▶ _REQUIRED TASK 1_: Rewrite the rows from the line holding "The height and width of the screenshot is (537, 1272)." through the line holding "point(67,267)", inclusive, changing "submenu" to "flyout menu" and leaving everything else unchanged; return only those rows.
▶ _REQUIRED TASK 2_: Write what comes next in the profile of the director Sebastian Hartmann, picking up after its final sentence.

▶ _EXTRACT_:

Hartmann was educated at the theatre college Hans Otto in Leipzig and for a time he worked as an actor for theatre and TV. During the 1990es he was given several direction assignments, and he has worked as an instructor at important stages in Germany, Switzerland and Austria.
Information
(Objekt ID 5943)Object type | Person |
Born | May 18, 1968 |
Functions | Director |
Nationality | German |
Gender | Male |
Sebastian Hartmann is regarded among the foremost directors within European director's theatre.
In Norway Sebastian Hartmann made his mark during The Ibsen Festival 2000, when his production Gespenster (after Henrik Ibsen's Ghosts) from Volksbühne in Berlin was performed at The National Theatre's main stage.

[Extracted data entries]

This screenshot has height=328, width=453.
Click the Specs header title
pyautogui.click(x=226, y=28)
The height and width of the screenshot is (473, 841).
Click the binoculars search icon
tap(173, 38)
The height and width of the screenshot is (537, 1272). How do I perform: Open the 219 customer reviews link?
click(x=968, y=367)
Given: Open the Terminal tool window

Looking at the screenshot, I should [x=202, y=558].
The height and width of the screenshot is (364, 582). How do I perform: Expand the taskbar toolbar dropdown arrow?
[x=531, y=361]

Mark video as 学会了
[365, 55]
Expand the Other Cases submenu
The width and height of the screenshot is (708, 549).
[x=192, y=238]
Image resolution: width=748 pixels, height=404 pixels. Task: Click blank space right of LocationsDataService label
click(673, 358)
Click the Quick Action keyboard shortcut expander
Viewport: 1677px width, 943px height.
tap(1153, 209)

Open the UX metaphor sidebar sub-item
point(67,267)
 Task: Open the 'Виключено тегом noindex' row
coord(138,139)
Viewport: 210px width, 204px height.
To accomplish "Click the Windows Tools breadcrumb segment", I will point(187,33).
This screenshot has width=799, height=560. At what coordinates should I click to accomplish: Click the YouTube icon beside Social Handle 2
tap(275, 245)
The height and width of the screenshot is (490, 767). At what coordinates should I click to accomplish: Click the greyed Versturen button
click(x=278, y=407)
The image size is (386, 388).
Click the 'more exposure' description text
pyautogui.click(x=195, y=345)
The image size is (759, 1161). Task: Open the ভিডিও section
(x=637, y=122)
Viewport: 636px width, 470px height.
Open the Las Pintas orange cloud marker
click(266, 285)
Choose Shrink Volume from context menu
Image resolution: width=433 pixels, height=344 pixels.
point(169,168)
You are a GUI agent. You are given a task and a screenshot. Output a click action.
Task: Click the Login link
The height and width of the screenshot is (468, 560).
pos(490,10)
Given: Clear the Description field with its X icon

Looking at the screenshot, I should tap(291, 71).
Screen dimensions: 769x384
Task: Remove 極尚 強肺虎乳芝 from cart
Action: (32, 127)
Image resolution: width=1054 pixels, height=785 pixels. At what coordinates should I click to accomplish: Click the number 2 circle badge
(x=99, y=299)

▶ _EXPECTED ANSWER 1_:
The height and width of the screenshot is (537, 1272). How do I perform: Open the 219 customer reviews link?
click(x=968, y=367)
Given: Open the Terminal tool window

Looking at the screenshot, I should [x=202, y=558].
The height and width of the screenshot is (364, 582). How do I perform: Expand the taskbar toolbar dropdown arrow?
[x=531, y=361]

Mark video as 学会了
[365, 55]
Expand the Other Cases flyout menu
The width and height of the screenshot is (708, 549).
[x=192, y=238]
Image resolution: width=748 pixels, height=404 pixels. Task: Click blank space right of LocationsDataService label
click(673, 358)
Click the Quick Action keyboard shortcut expander
Viewport: 1677px width, 943px height.
tap(1153, 209)

Open the UX metaphor sidebar sub-item
point(67,267)

▶ _EXPECTED ANSWER 2_:
During The Ibsen Festival in 2004 his daring staging of John Gabriel Borkman for The National Theatre got even more attention, and it awoke a certain controversy. The Norwegian theatre diva Wenche Foss left the theatre in anger during the interval, and after she stated that "It was among the most horrible I have even seen". At the same time he won The Hedda Award 2005 in the best direction category.
The Hedda Jury gave the following reason:
"This year's winner is a young, modern and challenging director who, in the production for which he gets the award, bravely uses all the classical tools of the theatre - plus a great deal more – to reach his aim: To grant the audience a total, intense and profound experience of the playwright's text.
As so many of the younger directors of today, this year's award winner can be regarded as controversial. His stage expression is daring and expressive, his director's hold bubbles with ideas, innovation and imagination, even burlesque slapstick acts are integrated into an otherwise sombre interpretation by the director. This is no hindrance for the actors to take a central part in the production, and the actors' intense, revealing and nuanced close-ups of the rich character gallery is exactly what creates such an unusually powerful, involving theatre experience - in pair with the innovative, fascinating direction concept.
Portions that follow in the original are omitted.